As a Certified Registered Nurse Anesthetist (CRNA) working in Connecticut, you are among the healthcare field's most skilled, diversified, and sought-after professionals. With an advanced education under your belt, numerous certifications, years of clinical training and experience, and your Connecticut state Nurse Anesthetist license, you have built a career that brings with it high earning potential, prestige, challenge, and stability in an often unstable economy.
You've proved your mettle as a nursing student, from your competitive grade point average as an undergraduate working toward your Bachelor of Science in Nursing (BSN) degree and an impressive score on your Graduate Record Examination (GRE) to your rigorous critical-care training in and out of Intensive Care Units (ICU) and other clinical rotations as you worked toward your advanced degree and licensure.
All of this hard work, while absolutely worth it, hasn't been without a great investment of countless hours and tens of thousands of dollars, at minimum, in your undergraduate, graduate, and perhaps postgraduate education in nursing.
At times, some CRNAs find themselves on the receiving end of an allegation that threatens their license and livelihood. The Lento Law Firm's Professional License Defense Team is passionate about protecting CRNAs nationwide and working with licensing agencies to secure the most favorable results possible. If your license is in jeopardy, call us today at 888-535-3686 or submit your details online, and we will reach out.

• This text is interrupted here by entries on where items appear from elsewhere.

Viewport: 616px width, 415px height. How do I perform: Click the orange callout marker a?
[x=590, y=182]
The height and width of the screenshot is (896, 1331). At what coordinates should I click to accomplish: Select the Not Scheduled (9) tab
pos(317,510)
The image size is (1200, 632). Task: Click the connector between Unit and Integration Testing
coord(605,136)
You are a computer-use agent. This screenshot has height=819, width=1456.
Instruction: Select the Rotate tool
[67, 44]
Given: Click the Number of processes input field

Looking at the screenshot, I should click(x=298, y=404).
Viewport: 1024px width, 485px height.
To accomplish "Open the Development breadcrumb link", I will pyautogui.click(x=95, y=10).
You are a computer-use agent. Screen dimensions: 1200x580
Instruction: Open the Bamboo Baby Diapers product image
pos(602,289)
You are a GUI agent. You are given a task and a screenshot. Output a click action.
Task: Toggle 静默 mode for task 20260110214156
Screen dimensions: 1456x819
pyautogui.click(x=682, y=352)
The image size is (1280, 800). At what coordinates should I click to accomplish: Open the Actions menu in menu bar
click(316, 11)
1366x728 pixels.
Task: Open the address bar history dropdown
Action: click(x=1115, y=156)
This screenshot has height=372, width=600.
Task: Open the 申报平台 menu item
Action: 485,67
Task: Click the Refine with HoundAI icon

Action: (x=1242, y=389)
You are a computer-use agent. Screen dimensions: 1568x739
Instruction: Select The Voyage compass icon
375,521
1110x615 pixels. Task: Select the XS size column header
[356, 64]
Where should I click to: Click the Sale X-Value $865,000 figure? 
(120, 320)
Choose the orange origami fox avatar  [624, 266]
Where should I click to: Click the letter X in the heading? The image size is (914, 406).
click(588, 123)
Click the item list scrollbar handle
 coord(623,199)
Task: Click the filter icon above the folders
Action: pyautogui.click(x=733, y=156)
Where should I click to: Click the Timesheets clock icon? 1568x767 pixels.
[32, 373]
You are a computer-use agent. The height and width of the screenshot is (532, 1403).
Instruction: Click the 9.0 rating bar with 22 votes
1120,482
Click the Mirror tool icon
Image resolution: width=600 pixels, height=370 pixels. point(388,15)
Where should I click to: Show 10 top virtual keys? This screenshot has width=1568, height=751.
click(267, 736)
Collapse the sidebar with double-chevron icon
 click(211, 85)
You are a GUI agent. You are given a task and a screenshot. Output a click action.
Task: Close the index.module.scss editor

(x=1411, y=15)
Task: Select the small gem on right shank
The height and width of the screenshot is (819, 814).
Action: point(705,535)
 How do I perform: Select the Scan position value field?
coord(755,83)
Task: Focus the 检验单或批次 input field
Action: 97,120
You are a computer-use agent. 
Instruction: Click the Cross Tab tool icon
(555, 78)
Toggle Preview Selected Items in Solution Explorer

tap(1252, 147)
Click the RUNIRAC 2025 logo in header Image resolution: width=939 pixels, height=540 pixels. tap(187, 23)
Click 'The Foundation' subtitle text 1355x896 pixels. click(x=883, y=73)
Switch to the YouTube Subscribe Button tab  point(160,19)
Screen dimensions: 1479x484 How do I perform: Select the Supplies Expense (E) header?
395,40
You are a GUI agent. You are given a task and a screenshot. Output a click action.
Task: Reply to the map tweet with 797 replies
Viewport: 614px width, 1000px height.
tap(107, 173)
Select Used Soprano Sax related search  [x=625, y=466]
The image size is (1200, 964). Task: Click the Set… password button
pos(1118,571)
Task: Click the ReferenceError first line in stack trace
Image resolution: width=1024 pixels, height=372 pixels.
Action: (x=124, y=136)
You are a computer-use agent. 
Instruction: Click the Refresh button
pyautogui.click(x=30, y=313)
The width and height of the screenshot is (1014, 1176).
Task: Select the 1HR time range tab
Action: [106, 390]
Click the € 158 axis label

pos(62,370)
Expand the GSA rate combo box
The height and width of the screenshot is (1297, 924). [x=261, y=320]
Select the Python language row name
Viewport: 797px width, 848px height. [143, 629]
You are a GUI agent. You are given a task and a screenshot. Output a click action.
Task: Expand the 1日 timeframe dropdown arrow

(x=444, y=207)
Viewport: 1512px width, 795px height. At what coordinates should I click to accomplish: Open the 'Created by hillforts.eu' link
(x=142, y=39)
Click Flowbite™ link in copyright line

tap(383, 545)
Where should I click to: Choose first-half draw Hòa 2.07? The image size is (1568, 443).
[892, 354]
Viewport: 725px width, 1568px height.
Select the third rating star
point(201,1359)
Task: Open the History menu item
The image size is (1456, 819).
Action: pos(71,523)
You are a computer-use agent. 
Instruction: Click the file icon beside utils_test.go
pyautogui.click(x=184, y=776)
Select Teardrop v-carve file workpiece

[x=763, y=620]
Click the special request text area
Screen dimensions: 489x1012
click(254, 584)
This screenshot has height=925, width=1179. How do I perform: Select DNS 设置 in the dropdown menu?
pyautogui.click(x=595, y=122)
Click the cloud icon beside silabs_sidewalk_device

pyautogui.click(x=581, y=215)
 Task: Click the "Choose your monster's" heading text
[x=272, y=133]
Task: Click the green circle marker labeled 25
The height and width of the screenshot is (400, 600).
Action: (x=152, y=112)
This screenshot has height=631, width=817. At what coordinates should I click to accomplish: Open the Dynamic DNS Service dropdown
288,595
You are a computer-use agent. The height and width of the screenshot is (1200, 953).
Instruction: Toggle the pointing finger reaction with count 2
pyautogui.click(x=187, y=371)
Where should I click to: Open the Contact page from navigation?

We Serve CRNAs From Many Connecticut Schools and Medical Centers
Like many CRNAs in Connecticut, you may have studied at Central Connecticut State University and learned from the best at some of New England's top medical centers, such as Hartford Hospital (HH) and Connecticut Children's Medical Center (CCMC) in Hartford, Connecticut Children's Surgery Center at Farmington, St. Vincent's Medical Center in Bridgeport, Midstate Medical Center in Meriden, The Hospital of Central Connecticut in New Britain, or the Center for Education and Simulation Innovation (CESI).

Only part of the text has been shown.